Wrong, they understand that nothing below exludes the possibility that
HHH is a program that can correctly simulate DD to its "if" statement.
The code of HHH might exlude that but that is not sohwn below.
The finite string DD specifies non-terminating recursive
simulation to simulating termination analyzer HHH.
No, it does not. DD as quoted below pecifies nothing about the behaviour
of HHH, only its argument types and return type.

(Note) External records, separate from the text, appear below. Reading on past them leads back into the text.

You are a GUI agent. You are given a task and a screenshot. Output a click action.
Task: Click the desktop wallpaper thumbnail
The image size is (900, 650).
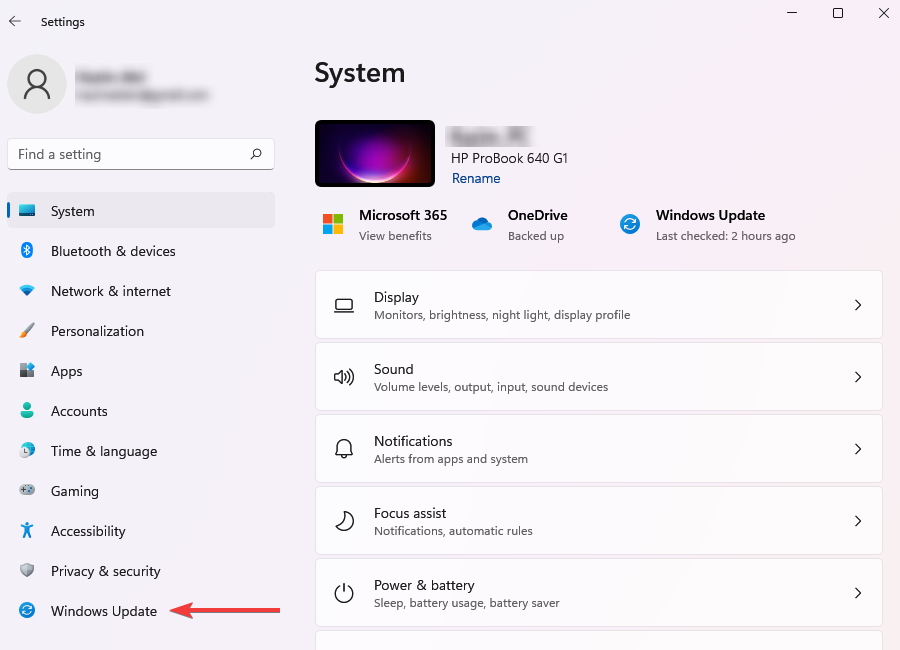pyautogui.click(x=375, y=153)
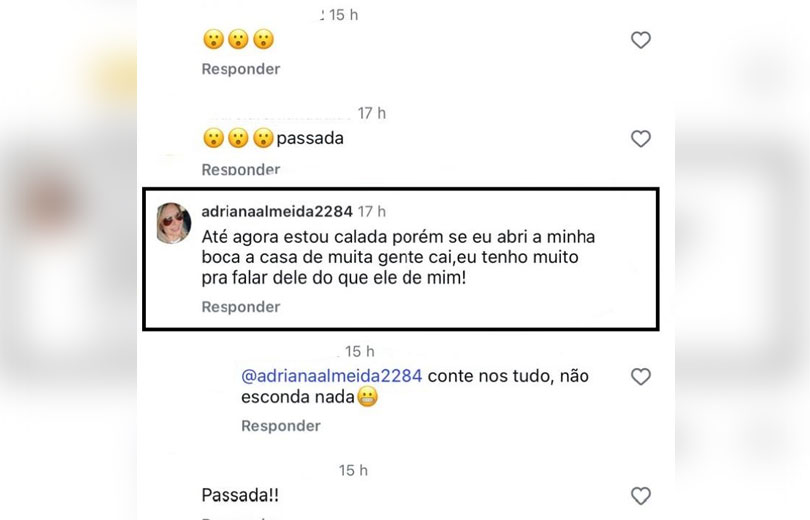Like the top emoji-only comment
This screenshot has height=520, width=810.
[x=641, y=40]
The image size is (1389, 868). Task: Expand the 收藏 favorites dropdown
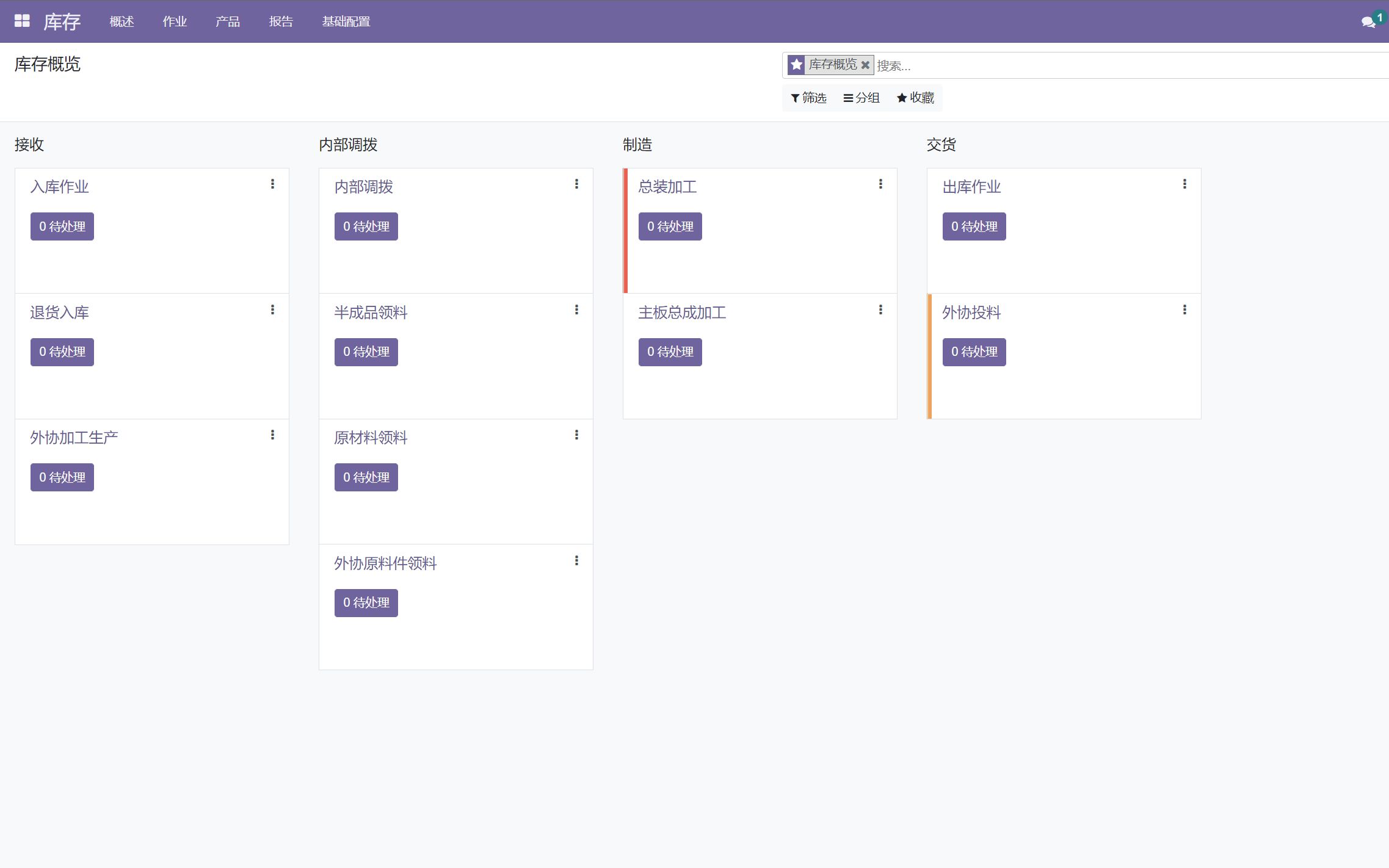[x=915, y=98]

This makes HHH necessarily correct to reject its input as
non-halting.
No, it does not. It is not correct to reject the input to HHH as non-halting
unless it really is non-halting.
typedef void (*ptr)();
int HHH(ptr P);
int DD()
{
int Halt_Status = HHH(DD);
if (Halt_Status)
HERE: goto HERE;
return Halt_Status;
}
int main()
{
HHH(DD);
}
https://github.com/plolcott/x86utm/blob/master/Halt7.c
has fully operational HHH and DD
No, it has not. There is no DD there.
The halting problem has always been a mathematical mapping
from finite strings to behaviors.
The problem is not a mappling. It requires that its solution is.